次の方法で共有

Good Enough Security

  • [アーティクル]

At some point about six weeks ago I once again was hit with arguments that pointed to people considering security as black and white; you are either secure or you are not. Security is not now, nor has it ever been, a binary decision. There are a lot of factors we need to consider, all of which should be rooted in what you need to accomplish with the systems, the threats they are subject to, and whether the mitigation is less palatable than the risk itself. Having the incredible luxury to do so, I wrote a column on it. The column is entitled Microsoft Small Business Server and Security: It's All About Risk Management! and just came out in the Microsoft Security Newsletter today. While I use Small Business Server as the example, as the title says, it is all about risk management!

Enjoy!

Comments

  • Anonymous
    December 14, 2005
    Hello Jesper,

    i totally agree that security is all about risk management. However I dont think it is valid to say, that you have to trade security against costs in the case of SMB. The fact that you can install all the Software modules of SMB only on a single system is a pretty artificial restrictions by MS. If MS decides to offer small busiensses the same features with increased security, it would be no problem to allow a Installation including a public faced host (ISA, IIS) and a private one (SQL, Files), or even a 3 System configuration.

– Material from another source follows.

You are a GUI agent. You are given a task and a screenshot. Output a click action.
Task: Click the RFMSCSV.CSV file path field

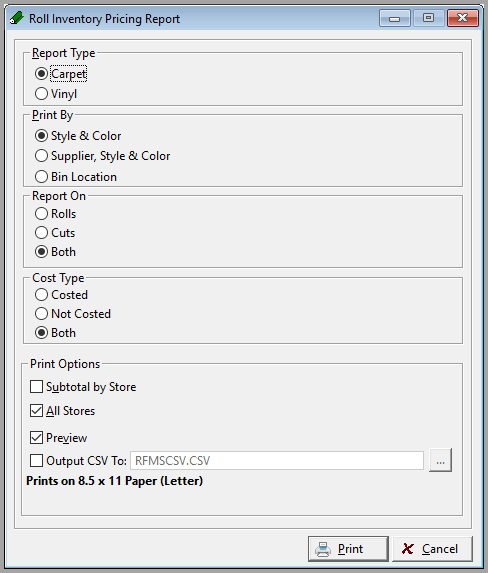(x=277, y=461)
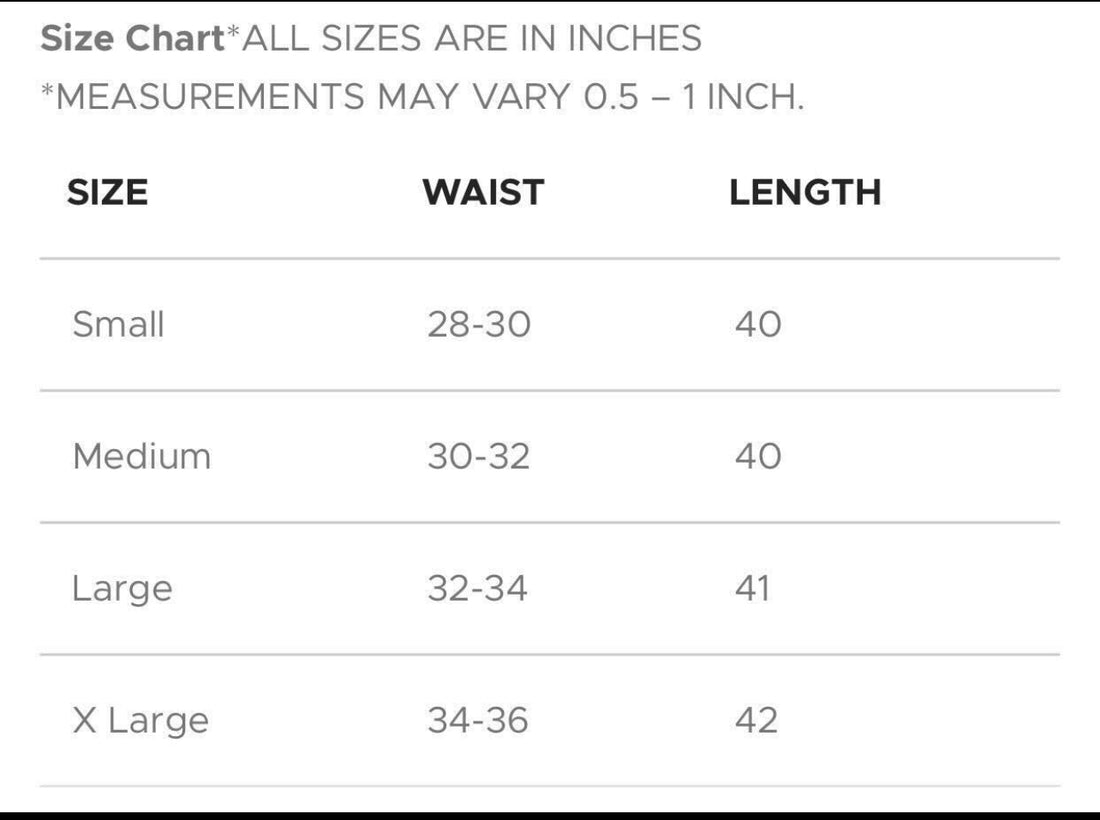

    Ths might not be a option for a small shop with 3 PCs, but it is for sure no problem in a 20 seat office.

    That said, I am big in favor of a heterogenous approach to layered security (i.e. non-microsoft firewall mixed with microsoft backends, or vice versa). With the boom of appliances, this is not a big deal, anyway.

    Gruss
    Bernd
  • Anonymous
    December 15, 2005
    Bernd, that is exactly what I am saying though. If you disregard the artificial licensing restriction on breaking apart SBS, doing so would require more computers (costs extra money), additional management processes (adds complexity and cost), and additional people resources (more cost). Right there is your cost v. security v. usefulness tradeoff.
  • Anonymous
    December 15, 2005
    Jesper,

    I just recently found your blog. I watched your TechEd Austrailia presentation that is in the listening room on the website for your book. I have not read the book (yet). I want to commend you for your message!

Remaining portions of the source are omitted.